Medicaid Needs to Pay Doctors More
Medicaid is a federal and state program to cover Americans with lower income levels. Administered at the state level with federal funding to support its operations, Medicaid plans offer millions of Americans the opportunity to afford healthcare in situations that employers do not provide health coverage and wherein private insurance is excessively expensive.
However, the Medicaid program pays care providers less than many other private insurance plans and Medicare, and this may mean less access to care for Medicaid members. This week, let's look into why that is.
What is Reimbursement
Health insurance generally has three important stakeholders. There's the member of the health plan, who is also a patient to a care provider. The health insurer is the other large stakeholder.
Without insurance, the cost of the services of the doctor may be too much for the patient to reasonably be expected to pay out-of-pocket. At the end of the day, care providers need to afford the upkeep of their medical equipment, offset the cost of education and training, and generally get some payment for the value they provide in the form of treating a patient.
Health insurers are commonly called payers in the industry, because their role is to help the patient pay the care provider.

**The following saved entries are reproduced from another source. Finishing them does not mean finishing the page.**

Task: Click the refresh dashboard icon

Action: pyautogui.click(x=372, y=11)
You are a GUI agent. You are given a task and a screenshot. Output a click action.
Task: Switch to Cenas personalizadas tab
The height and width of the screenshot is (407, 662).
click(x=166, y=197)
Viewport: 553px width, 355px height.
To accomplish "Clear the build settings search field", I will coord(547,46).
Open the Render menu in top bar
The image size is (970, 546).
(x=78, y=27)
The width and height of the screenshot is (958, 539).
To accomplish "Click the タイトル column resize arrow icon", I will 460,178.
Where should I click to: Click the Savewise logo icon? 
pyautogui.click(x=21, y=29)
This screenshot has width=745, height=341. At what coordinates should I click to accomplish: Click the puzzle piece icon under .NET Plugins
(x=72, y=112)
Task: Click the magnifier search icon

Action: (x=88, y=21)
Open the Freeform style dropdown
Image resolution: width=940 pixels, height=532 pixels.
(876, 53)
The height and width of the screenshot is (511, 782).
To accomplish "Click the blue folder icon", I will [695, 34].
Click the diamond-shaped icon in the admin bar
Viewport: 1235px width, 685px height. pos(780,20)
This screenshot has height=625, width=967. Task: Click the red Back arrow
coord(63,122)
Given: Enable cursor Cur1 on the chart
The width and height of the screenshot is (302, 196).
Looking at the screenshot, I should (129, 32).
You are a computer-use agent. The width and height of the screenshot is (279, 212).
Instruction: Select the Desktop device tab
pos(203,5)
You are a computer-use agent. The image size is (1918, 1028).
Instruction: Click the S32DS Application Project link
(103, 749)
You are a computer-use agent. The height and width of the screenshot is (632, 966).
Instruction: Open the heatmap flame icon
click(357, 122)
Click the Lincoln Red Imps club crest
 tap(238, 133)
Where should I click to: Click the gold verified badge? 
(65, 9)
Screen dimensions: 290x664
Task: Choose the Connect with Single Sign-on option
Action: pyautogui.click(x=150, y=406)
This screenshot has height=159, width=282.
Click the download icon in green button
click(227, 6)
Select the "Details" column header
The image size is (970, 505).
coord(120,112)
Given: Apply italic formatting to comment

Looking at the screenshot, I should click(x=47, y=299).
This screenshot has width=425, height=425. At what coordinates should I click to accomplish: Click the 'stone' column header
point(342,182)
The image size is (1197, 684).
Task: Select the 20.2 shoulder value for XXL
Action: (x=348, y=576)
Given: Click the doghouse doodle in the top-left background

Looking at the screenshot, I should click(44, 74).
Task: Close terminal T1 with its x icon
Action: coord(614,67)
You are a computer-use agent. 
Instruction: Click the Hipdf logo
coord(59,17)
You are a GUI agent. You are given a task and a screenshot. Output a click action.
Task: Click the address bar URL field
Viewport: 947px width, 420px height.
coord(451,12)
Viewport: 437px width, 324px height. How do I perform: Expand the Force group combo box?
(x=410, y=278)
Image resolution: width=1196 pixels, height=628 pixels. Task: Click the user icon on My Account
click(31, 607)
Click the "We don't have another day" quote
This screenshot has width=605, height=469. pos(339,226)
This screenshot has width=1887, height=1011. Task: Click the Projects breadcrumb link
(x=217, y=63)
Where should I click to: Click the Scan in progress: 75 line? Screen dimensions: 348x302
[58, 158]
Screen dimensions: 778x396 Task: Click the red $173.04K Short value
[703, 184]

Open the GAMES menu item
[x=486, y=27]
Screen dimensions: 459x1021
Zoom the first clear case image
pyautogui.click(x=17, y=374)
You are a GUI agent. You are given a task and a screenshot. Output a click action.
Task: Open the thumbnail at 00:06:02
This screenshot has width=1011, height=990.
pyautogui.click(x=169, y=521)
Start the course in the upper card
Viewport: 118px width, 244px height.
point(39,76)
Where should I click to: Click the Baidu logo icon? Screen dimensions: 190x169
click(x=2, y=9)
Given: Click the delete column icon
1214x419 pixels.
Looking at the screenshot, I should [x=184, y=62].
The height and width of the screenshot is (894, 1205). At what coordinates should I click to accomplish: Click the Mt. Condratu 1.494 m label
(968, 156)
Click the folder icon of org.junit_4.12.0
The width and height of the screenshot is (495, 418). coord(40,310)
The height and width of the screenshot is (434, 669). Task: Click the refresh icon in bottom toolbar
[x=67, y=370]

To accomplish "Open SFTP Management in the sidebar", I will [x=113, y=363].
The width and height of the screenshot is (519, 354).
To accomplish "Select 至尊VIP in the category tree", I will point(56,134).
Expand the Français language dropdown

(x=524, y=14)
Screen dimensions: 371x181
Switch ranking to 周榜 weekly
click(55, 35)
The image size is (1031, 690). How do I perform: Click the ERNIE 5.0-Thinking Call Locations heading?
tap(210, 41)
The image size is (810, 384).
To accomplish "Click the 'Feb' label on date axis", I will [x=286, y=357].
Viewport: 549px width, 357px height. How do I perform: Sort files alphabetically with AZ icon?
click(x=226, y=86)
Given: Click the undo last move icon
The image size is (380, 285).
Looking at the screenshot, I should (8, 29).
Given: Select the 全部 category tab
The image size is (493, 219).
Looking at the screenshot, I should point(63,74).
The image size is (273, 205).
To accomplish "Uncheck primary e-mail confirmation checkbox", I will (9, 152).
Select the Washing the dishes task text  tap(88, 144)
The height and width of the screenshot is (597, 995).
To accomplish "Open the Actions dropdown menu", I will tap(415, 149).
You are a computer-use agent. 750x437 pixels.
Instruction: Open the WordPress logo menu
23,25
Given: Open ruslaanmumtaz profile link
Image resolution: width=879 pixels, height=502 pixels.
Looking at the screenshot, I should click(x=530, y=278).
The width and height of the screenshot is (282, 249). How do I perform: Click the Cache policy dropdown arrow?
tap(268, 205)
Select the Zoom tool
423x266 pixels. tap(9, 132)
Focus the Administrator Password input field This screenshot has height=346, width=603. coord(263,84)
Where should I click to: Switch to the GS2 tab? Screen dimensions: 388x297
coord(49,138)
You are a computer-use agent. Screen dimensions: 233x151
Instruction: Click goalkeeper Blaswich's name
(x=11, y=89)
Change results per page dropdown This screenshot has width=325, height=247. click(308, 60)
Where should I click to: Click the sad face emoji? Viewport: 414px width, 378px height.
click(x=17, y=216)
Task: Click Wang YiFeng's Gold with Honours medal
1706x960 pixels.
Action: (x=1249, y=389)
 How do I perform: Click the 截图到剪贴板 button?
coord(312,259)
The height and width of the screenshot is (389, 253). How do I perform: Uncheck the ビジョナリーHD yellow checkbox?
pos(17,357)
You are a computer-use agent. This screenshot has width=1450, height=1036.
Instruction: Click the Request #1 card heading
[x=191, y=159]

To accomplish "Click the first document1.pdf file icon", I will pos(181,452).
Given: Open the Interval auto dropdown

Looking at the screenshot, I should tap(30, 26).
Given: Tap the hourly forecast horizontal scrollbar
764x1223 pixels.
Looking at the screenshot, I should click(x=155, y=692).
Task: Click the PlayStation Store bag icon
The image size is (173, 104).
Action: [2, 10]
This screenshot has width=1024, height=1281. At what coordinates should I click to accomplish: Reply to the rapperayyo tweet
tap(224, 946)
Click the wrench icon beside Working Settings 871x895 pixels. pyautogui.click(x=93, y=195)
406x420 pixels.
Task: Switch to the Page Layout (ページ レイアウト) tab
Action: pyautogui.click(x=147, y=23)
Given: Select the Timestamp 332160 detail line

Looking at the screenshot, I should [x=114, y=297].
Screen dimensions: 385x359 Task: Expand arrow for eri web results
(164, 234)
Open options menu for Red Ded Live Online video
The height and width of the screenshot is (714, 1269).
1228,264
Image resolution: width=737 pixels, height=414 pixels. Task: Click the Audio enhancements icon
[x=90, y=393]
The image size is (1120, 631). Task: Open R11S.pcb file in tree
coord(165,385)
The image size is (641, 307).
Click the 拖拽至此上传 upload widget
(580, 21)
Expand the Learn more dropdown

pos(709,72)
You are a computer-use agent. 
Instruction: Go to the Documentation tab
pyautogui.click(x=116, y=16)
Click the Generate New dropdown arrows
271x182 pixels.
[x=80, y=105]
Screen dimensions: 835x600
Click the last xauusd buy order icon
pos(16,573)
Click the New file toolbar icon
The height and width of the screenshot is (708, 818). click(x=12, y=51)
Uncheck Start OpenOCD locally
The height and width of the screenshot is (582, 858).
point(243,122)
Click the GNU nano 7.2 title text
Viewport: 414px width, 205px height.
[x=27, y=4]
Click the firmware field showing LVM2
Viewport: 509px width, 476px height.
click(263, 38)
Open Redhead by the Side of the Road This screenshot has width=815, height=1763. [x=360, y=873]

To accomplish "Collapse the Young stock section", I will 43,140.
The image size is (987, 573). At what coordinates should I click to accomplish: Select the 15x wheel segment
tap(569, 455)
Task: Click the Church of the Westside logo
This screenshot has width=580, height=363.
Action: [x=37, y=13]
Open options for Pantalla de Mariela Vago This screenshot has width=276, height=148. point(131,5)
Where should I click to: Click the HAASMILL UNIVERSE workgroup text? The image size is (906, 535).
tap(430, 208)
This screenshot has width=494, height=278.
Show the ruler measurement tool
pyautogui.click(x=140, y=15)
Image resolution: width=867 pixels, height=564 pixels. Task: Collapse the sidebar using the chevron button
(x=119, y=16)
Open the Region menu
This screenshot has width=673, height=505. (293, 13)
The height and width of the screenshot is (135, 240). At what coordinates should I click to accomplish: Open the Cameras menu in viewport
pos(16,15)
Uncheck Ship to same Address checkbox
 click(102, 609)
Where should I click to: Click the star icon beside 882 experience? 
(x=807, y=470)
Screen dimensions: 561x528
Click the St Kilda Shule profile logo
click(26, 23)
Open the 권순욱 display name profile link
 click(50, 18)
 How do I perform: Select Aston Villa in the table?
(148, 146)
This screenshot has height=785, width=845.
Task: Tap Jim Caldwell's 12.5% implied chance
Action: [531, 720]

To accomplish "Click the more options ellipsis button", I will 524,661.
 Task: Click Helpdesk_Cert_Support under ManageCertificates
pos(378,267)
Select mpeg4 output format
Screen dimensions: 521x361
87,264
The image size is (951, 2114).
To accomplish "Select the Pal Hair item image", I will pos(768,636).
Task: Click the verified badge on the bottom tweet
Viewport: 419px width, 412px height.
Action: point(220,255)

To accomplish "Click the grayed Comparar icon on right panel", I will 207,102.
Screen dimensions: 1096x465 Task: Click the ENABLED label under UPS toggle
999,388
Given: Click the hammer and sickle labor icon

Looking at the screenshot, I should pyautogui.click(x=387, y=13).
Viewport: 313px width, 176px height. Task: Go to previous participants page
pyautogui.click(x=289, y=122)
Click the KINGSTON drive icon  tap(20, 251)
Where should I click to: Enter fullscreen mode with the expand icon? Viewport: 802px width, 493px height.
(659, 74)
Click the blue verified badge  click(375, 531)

In exchange for offering a patient certain medical services, a care provider needs to be reimbursed by the payer, or paid to cover the whole treatment, or whatever is left over after the patient pays a certain amount out-of-pocket.
This reimbursement process is why billing is so important in the care provider's day-to-day operations. If they don't bill the health insurer for medical services, they can't be reimbursed by the payer and get revenue they're otherwise entitled to.
One last major point before we dive into the specifics of Medicaid's reimbursement rates is that the amount a provider can expect in reimbursements is different between different payers. Typically, the provider and payer settle on a negotiated rate or allowable cost. This is the amount that the provider can expect to get in revenue from a patient under a certain health insurance plan.
The Spread in Reimbursement Rates
Reimbursement rates are generally not easy to access. Some agreements may be confidential, and attempts to open up these rates such as through the Hospital Price Transparency Rule and Health Plan Price Transparency Rule have had mixed results with making such data easy to access.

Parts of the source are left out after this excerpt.